**EXTRACT PROVIDED**
══════════════════════════════

Epic Level Handbook

A Walk Through the Planes – Part 78: Epic Level Handbook




I began this series because I genuinely like reading about the weird, interplanar world TSR created for D&D. Admittedly, a lot of my enjoyment revolves around Planescape, but even now that we’re past that setting’s heyday—and waiting with cautious pessimism for fifth edition’s rehash/remake/reconfiguration/reimagining of the setting—I still get a kick learning what became of these locations and, far more rarely, their inhabitants. While the results of these updates are a lot more mixed now that we’re well into third edition and most of Planescape’s writers and editors have left Wizards of the Coast (editor Michele Carter being the most notable remaining employee, but far from the only one still around), much of it is still good. Perhaps the spark of invention from the 90s was gone, but there was still plenty to recommend this writing, especially further down the road in edition 3.5. But then sometimes… sometimes things just really sucked. Case in point: the Epic Level Handbook, one of the more infamous publications from this edition and a work I strongly suggest pretending never existed. 

Let me reiterate that I enjoy reading these books, that it’s a dumb hobby of mine I spend far too much time reading/writing about when I should be doing research or writing for my “real” books and essays. You know, the literary shit that supposedly pays my bills. But there have been a handful of works I’ve dreaded based upon old memories, and unfortunately they’ve usually lived up to my fears. The Epic Level Handbook was the worst of these offenders, perhaps because of the immense contrast between my initial hopes for the book when a friend loaned it to me it back in 10th grade and the reality of what it contained. Back then, I was still reading a bunch of Forgotten Realms and Dragonlance fiction, and on the side played Infinity Engine games. I’d devoured just about every third edition release up until then, and could convert between it and second edition in my head. I both played and thought a lot about D&D, and the prospect of messing around with the high-level abilities of people like Elminster or Raistlin sounded wonderful. I was ready to take the next step, and the book’s immense length promised whole near worlds of wonder, pushing forward past the rote nature of the Manual of the Planes and into something new.

══════════════════════════════

**STORED DATA**
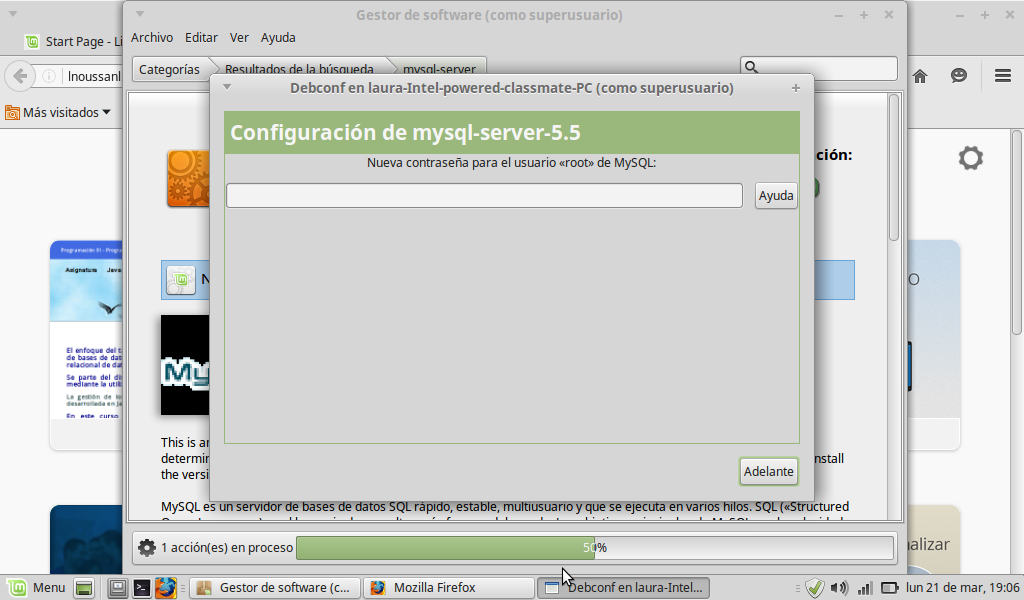Image resolution: width=1024 pixels, height=600 pixels.
Task: Click the update manager shield icon
Action: [814, 588]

══════════════════════════════

**AIM 1**
In the essay on the Epic Level Handbook, who is named as the most notable Planescape editor still working at Wizards of the Coast?
**AIM 2**
Please continue the essay on the Epic Level Handbook from the point where it stops.
The lines play no part in this.

**TASK RESPONSE 1**
Michele Carter

**TASK RESPONSE 2**
I was wrong. 

Ok, this does make me want to be an epic druid, fuck you for judging. In fact, I judge anyone who doesn’t want a giant tiger as a best friend.

Do you like dull math? If so, the Epic Level Handbook just might be for you. To quote the sadly unfinished Let’s Read of the book, the main thing to know about characters after level 20 is that “numbers get bigger, hooray.” The tables and bookkeeping here are ludicrous, even though all non-spellcasting classes only get marginally better with each level, as their number of attacks is still capped. Casters (full casters, of course—partial casters are pretty much useless), on the other hand, are gods. They gain access to the creation of their very own, personalized epic spells. I’m not going to spend anymore time on mechanics than I have here, except to state that the game really breaks down long before this point, and pushing things even further is a disaster. What, after all, is the difference between a CR 33 monster and a CR 34 monster? As a result, much of this book seems speculatory in nature, and the act of actually holding together an epic campaign seems like an immense amount of work for everyone involved with very little payoff. My basic advice for playing an epic character is to be a wizard and just go nuts, while my advice for running an epic campaign as a DM is seriously just don’t.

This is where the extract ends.